■ Records for this exercise ■
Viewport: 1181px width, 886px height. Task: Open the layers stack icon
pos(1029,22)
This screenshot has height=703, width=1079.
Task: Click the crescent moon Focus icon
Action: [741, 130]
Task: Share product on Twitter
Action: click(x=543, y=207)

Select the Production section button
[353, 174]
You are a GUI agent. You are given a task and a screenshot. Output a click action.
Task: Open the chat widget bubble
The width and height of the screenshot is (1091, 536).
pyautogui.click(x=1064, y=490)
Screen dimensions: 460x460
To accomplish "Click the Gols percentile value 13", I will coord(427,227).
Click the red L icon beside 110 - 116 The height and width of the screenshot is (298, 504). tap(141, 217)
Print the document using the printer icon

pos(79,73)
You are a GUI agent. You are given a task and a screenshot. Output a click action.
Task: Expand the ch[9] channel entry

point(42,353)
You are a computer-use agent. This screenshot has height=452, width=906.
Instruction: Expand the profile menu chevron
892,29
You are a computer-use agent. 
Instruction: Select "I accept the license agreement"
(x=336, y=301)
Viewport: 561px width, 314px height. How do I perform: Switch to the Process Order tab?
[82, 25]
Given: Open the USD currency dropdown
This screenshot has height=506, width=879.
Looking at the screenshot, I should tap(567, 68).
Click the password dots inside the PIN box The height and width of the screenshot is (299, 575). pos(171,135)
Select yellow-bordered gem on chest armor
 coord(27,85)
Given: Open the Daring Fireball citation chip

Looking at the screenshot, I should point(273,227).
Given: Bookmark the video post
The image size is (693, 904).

■ Instructions for the task ■
Nothing but the lines from the one containing "Task: Open the chat widget bubble" through the last line of the data above should be given again, each exactly as it stands.

■ Expected output ■
Task: Open the chat widget bubble
The width and height of the screenshot is (1091, 536).
pyautogui.click(x=1064, y=490)
Screen dimensions: 460x460
To accomplish "Click the Gols percentile value 13", I will coord(427,227).
Click the red L icon beside 110 - 116 The height and width of the screenshot is (298, 504). tap(141, 217)
Print the document using the printer icon

pos(79,73)
You are a GUI agent. You are given a task and a screenshot. Output a click action.
Task: Expand the ch[9] channel entry

point(42,353)
You are a computer-use agent. This screenshot has height=452, width=906.
Instruction: Expand the profile menu chevron
892,29
You are a computer-use agent. 
Instruction: Select "I accept the license agreement"
(x=336, y=301)
Viewport: 561px width, 314px height. How do I perform: Switch to the Process Order tab?
[82, 25]
Given: Open the USD currency dropdown
This screenshot has height=506, width=879.
Looking at the screenshot, I should tap(567, 68).
Click the password dots inside the PIN box The height and width of the screenshot is (299, 575). pos(171,135)
Select yellow-bordered gem on chest armor
 coord(27,85)
Given: Open the Daring Fireball citation chip

Looking at the screenshot, I should point(273,227).
Given: Bookmark the video post
The image size is (693, 904).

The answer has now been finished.